Напарник Графыча многозначительно хмыкнул и чуть не поперхнулся дымом цигарки.
— И то верно, дядя Павел, — проговорил он. — Куда нам пять штук. А так ровно по паре будет.
— Да нет, что вы, — отнекивался Мятлик. Но глаза его загорелись от счастья.
— Бери, бери, — уговаривал Графыч. — От подарков, паренек, не отказываются. Складывай тетерей в мешок, поднесем до Пушного, а там забирай. И мамка обрадуется.
Графыч затянул тесемку рюкзака, а его спутник забросил мешок за плечи.
До самого Пушного шли вместе.
Когда пришла пора расходиться, охотники остановились. Напарник Графыча начал было снимать с плеча рюкзак, но Клава остановил его.
— Как же я понесу тетерева? Ведь у меня даже веревочки нету. Лучше я домой сбегаю за сеткой и к вам приду. Я мигом…
— Ну, ступай, — согласился Графыч, и они направились к кормокухне.
— Что же это за дядька охотился с Графычем? — спросил я Клаву.

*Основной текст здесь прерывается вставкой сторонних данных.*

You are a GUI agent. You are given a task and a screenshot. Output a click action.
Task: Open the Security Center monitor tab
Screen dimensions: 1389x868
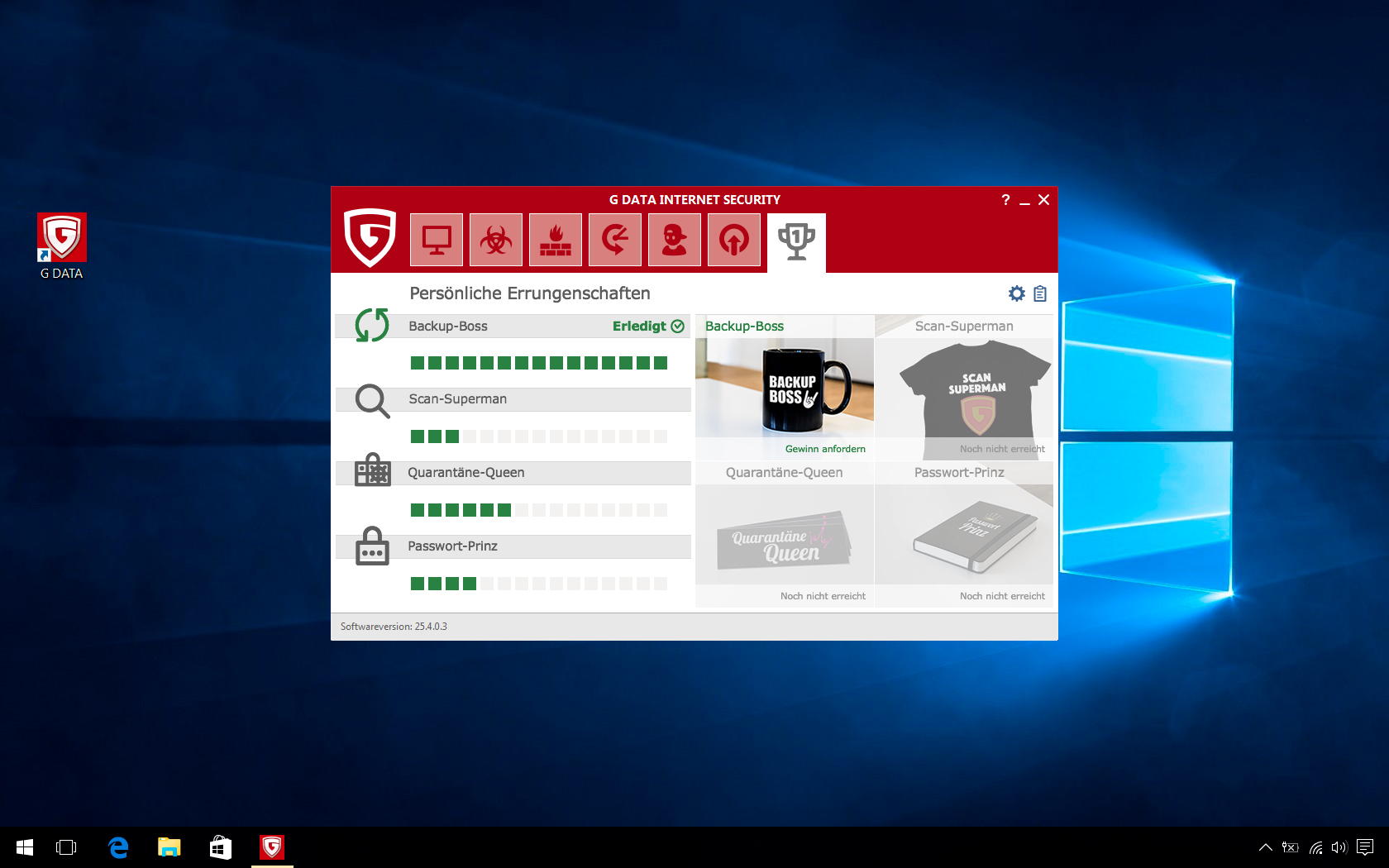pos(437,240)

— Ну, обыкновенный… — Мятлик наморщил лоб, пытаясь что-то вспомнить. — В ватнике… в сапогах. Да я сто первый раз вижу. Он откуда-то взялся.
Я оделся и, махнув Мятлику, шагнул за порог.
— А сетку, сетку! — остановил меня Мятлик. — Ведь я же пошел за сеткой.
Я вернулся на кухню, сдернул с гвоздя авоську и подал Клаве.
Вскоре мы подошли к пристройке за кормокухней. Клава протиснулся а тугую дверь и, словно воробей, спрыгнул с высокого порога. Следом вошел и я. Тяжелая дверь хряпнула подмороженным инеем и поддала мне в спину. Сделав пару шагов, мы с Клавой очутились на самой середине комнатки Графыча.
Хозяин и его гость сидели за столом и пили из эмалированных кружек чай.
— Ну вот, Волоха, а ты говорил, что Клавдий не придет. Гляди-ка, заявился да еще с компаньоном. Ну как, купальщик, оклемался?
Я кивнул головой и тут только вспомнил, что надо поздороваться:
— Здрас-сьте, — торопливо пробормотал я.
— Проходите да хвастайте, — подхватил гость.
— Давайте чаевать с нами, — предложил Графыч. — Налей-ка, Володимер, мальцам позаваристей.
— Да нет, спасибо, — проговорил я. Неловко как-то — первый раз пришел к Графычу и уже за стол. А Клава, не смущаясь, стянул с себя пальто. Мне пришлось тоже раздеться. Пока я пристраивал вещи среди пахнущих рыбьим жиром и зверем ватников Графыча, Мятлик уже уселся за стол и принялся за чай.